Les deux premières dames du Sénégal n’échappent pas au rôle d’amphitryonnes qui colle aux robes des femmes de présidents. Avant elles, il y a eu d’autres  nombreuses reines d’Afrique, épouses de leurs maris de président, qui  se sont lancées dans des activités, question d’abord de ne pas se tourner les pouces dans les palais dorés, mais aussi pour épauler des époux surbookés par des problèmes domestiques et internationaux.

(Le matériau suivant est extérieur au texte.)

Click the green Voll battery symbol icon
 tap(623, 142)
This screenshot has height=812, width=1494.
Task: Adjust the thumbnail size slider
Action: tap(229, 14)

​Qu’elles s’appellent Élisabeth Diouf, Viviane Wade, Marième Sall, Chantal Biya ou encore Chantal Compaoré, les first ladies ont toujours été au cœur des Fondations caritatives. Vues sous le prisme d’alter ego de leurs maris, et peintes en saintes ou en quasi-Richelieu en jupon, ces premières dames, après tout, sont bien dans leur rôle : d’abord de mères dans des domaines tels que la santé, l’éducation, la lutte contre les mutilations génitales et même le sport, mais aussi de supporters premières de leurs également présidents.

​Alors, lorsque le chef de l’État sénégalais, Bassirou Diomaye Faye, a annoncé ce samedi 3 septembre 2026 que les fondations des premières dames du Sénégal vont débourser 500 millions de francs CFA pour payer 200 000 billets à des écoliers pour assister aux Jeux Olympiques de la Jeunesse de Dakar, cela aurait suffi pour faire trembler la toile, non pas sur cet élan de solidarité, mais sur l’origine de ces fonds. La question principielle et principale étant de savoir : d’où vient ce demi-milliard de francs CFA ?

Réponse du palais de l’avenue Léopold-Sédar-Senghor (ex-avenue Roume) : de sociétés privées, de mécènes, de bailleurs de fonds en tout cas pas du Trésor public . Une pratique habituelle, mais qui interroge, car si les premières dames ont toujours joué ce rôle d’atout- cœur de nos princes régnants, pourquoi un tel procès en opacité sur cet argent  au Sénégal ?

​ D’abord parce que le pays vient de loin avec cette affaire de «dette cachée»  représentant 130% du PIB. Les Sénégalais serrent actuellement la ceinture et même l’appui du Fonds monétaire international  ( FMI) avec ses 2,2 milliards F CFA ne suffira pas à colmater toutes les brèches. Alors, payer des billets à 500 millions de francs CFA pour des écoliers pour assister à une fête du sport, cela peut sembler difficile à avaler pour de nombreux Sénégalais, et du pain béni pour l’opposition notamment pour le Pastef  lequel  crie au gaspillage.

​Mais « Tata Vivi » (Viviane Wade) n’a-t-elle pas fait dans l’humanitaire, avec aussi des sous que ce soit pour des campagnes de vaccination, le désengorgement du marché de Thiaroye ou l’hôpital de Kédougou ? Et que dire de Marième Sall qui s’efforçait de dire qu’elle était «femme au foyer,» mais qui avait aussi sa Fondation «Servir le Sénégal» ?  Laquelle secourut jadis, par exemple, 1 300 familles du Sine-Saloum lors d’inondations ? La Fondation des premières Dames du Sénégal est donc à l’épreuve de pratiques d’activités caritatives ou sportives . Mais naturellement une première dame est toujours la femme de X ou Y président . Au Sénégal les deux coépouses peuvent adoucir la vox populi mais sont aussi des brèches pour les adversaires de leurs époux .Elles font de la politique car les dividendes des fondations profitent toujours aux tendres moitiés. Elles sont des actrices politiques majeures. Alors le PASTEF peut y voir l’ombre de KIIRAAY se profiler derrière elles.